Wouldn't conversion between the steps lead to round off?

Conversion from Bfloat16 to f32 is just extending the mantissa with zeroes.

Basically, what they are computing is:

f32 acc = C_a0 * C_b0 + Ca1 * Cb1 + Ca2 * Cb2 ... with very many coefficients, all of which are Bfloat16. The precision of the coefficients is not that important, but they can be of substantially different magnitude, so the coefficients can use few bits in the mantissa but the accumulator needs to be wider.

7 bit mantissa doesn't sound like a lot, 2^-7 is 0.0078125... shouldn't there be at least 9 bits for the mantissa?

Note that 7 bits stored means 8 bit mantissa.

And bfloat16 is new but not that new: Tensorflow had it 3 years back[0].

Apparently range is more useful than precision for machine learning, which would be why they went 8/8 instead of IEEE's 11/5 FP16.

[0] https://github.com/tensorflow/tensorflow/blob/f41959ccb2d9d4...

My understanding is that the optimization steps of neural networks (typically gradient descent + backpropagation) act a bit like Lloyd's algorithm. Neuron weights will push each other into place. Often, what matters is how they compare to each other, such that the error is minimized; reaching the theoretically-perfect weight is less important.

The format optimizes for dynamic range over precision.

There's an existing standardized 16-bit float with 10 bits mantissa¹, that graphics people are fond of. This one is for machine learning [drink].

¹ https://en.wikipedia.org/wiki/Half-precision_floating-point_...

Have a look at section 1.1 and Figure 1-1 of the Intel Whitepaper. There this topic is discussed.

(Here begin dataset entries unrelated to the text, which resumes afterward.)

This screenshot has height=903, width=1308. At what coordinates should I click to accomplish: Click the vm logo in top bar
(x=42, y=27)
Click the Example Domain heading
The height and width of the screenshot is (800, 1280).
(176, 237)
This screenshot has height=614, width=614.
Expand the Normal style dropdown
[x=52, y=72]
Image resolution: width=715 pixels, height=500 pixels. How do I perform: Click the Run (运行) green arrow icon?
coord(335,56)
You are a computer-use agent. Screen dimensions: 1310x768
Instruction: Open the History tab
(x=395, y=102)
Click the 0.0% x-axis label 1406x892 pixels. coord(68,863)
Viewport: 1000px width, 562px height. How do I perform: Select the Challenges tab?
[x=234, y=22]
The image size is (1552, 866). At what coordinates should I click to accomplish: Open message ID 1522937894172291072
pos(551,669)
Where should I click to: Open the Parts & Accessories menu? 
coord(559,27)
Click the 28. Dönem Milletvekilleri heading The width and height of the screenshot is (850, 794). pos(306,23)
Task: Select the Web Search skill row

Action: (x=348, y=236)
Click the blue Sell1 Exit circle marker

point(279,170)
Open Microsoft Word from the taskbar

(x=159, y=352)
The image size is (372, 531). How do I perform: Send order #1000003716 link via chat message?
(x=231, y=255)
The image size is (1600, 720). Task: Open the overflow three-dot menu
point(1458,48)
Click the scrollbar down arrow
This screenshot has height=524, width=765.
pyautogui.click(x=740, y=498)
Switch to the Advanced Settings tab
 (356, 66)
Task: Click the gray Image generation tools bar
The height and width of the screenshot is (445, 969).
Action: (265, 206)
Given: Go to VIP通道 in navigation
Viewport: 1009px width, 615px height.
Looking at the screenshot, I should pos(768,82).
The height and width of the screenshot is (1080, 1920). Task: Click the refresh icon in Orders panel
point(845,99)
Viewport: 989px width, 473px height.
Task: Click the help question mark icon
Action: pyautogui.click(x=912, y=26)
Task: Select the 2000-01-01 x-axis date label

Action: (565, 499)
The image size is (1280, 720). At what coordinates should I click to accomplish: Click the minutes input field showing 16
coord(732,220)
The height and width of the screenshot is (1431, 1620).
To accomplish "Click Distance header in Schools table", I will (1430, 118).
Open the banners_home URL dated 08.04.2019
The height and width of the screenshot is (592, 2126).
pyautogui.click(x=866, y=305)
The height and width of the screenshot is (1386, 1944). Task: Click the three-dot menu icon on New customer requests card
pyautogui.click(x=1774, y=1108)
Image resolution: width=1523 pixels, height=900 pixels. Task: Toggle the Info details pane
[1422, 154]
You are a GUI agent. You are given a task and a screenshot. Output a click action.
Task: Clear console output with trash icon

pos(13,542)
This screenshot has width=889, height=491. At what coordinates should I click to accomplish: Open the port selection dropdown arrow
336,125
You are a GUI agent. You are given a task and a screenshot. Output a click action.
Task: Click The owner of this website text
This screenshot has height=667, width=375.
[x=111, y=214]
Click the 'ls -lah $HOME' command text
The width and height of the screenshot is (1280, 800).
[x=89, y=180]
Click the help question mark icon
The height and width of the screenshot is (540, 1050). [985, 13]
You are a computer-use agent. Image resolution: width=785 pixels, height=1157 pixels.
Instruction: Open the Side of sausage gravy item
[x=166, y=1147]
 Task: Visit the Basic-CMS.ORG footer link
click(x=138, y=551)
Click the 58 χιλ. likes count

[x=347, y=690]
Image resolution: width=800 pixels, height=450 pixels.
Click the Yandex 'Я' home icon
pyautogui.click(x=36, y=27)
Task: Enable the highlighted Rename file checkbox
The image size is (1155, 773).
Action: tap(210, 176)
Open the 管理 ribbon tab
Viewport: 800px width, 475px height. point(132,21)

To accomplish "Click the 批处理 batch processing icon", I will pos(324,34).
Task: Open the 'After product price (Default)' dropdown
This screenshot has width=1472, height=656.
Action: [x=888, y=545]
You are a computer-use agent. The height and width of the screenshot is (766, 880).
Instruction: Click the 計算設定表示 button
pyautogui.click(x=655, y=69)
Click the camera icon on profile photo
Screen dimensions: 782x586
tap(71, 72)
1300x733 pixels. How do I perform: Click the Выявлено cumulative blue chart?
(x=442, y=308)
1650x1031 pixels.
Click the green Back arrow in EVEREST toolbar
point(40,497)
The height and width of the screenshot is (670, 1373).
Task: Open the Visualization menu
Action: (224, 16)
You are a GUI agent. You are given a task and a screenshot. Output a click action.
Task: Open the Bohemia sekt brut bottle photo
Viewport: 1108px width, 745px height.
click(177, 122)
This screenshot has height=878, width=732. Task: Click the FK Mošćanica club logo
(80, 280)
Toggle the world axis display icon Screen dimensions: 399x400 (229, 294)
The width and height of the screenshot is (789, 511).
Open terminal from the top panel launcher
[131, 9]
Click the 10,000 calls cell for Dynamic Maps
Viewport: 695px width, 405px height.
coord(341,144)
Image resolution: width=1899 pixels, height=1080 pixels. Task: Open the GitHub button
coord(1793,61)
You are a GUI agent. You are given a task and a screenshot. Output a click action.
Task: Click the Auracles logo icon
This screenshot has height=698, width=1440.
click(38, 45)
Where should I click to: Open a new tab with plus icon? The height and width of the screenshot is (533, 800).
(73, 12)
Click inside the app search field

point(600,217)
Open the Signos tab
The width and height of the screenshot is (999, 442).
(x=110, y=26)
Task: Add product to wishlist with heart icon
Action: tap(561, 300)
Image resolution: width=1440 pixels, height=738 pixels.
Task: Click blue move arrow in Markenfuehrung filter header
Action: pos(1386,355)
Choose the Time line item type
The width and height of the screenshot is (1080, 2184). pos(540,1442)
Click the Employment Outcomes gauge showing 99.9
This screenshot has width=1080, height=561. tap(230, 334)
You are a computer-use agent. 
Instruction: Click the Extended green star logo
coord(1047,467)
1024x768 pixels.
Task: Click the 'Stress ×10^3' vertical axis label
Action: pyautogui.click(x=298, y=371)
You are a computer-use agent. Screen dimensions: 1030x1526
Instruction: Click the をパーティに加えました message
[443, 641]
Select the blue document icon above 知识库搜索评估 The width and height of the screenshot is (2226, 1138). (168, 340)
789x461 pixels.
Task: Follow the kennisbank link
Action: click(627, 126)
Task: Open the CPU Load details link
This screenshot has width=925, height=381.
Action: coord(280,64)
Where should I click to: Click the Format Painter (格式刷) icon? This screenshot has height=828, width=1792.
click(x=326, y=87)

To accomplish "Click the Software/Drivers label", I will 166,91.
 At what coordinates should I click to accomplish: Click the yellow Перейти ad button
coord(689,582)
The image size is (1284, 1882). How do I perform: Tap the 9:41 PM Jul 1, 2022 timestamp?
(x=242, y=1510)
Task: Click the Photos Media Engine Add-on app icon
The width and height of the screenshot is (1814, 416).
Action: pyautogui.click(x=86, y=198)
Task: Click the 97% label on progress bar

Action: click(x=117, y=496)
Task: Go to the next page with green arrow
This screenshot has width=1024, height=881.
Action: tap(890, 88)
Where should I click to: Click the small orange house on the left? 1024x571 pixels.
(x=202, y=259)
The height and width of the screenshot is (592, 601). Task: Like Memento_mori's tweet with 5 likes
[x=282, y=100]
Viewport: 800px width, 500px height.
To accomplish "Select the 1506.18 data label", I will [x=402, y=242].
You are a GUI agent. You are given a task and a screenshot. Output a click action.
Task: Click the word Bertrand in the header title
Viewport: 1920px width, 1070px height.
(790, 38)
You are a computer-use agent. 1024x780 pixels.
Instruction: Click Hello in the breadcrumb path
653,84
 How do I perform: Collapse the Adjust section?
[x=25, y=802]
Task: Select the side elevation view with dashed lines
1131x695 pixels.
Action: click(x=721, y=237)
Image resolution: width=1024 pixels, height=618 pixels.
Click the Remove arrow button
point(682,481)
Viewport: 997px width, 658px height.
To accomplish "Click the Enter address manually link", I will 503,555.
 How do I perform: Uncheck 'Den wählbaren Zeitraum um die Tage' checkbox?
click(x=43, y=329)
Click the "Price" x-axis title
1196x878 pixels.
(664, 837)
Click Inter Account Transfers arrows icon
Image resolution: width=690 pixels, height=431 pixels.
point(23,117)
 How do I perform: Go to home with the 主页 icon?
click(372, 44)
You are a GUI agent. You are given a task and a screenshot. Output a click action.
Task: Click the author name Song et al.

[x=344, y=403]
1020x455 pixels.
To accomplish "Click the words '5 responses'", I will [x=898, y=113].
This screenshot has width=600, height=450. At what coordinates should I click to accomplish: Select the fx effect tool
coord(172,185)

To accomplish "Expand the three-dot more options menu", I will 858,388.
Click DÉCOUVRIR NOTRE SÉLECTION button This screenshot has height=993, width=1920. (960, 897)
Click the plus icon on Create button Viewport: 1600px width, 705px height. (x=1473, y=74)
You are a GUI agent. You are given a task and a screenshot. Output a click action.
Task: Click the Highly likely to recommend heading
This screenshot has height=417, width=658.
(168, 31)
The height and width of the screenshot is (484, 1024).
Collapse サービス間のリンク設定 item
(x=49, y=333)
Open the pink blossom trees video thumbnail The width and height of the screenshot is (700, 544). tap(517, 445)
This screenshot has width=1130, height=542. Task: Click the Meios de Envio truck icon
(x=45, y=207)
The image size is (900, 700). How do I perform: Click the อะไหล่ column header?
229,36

With the bonus bit, that's 2.4 significant digits of precision. Plenty enough for ML, especially if you use a F32 as the accumulator.

Sorry for not in topic, did Intel calculate bonuses on hn karma (more officially impact)? I see this bf16 multiple times and it like authors dying for Christmas bonus.

To me it looks like a clever optimization. Same range as FP32, but half the size and less precise and can be converted back and forth by truncating and concatenating zeros.

Is anyone else using it?

Google uses it on their TPUs [0]. If you're interested in how it would effect the numerical stability of an algorithm you want to use, there is a Julia package that makes prototyping linear algebra over this datatype pretty straightforward [1].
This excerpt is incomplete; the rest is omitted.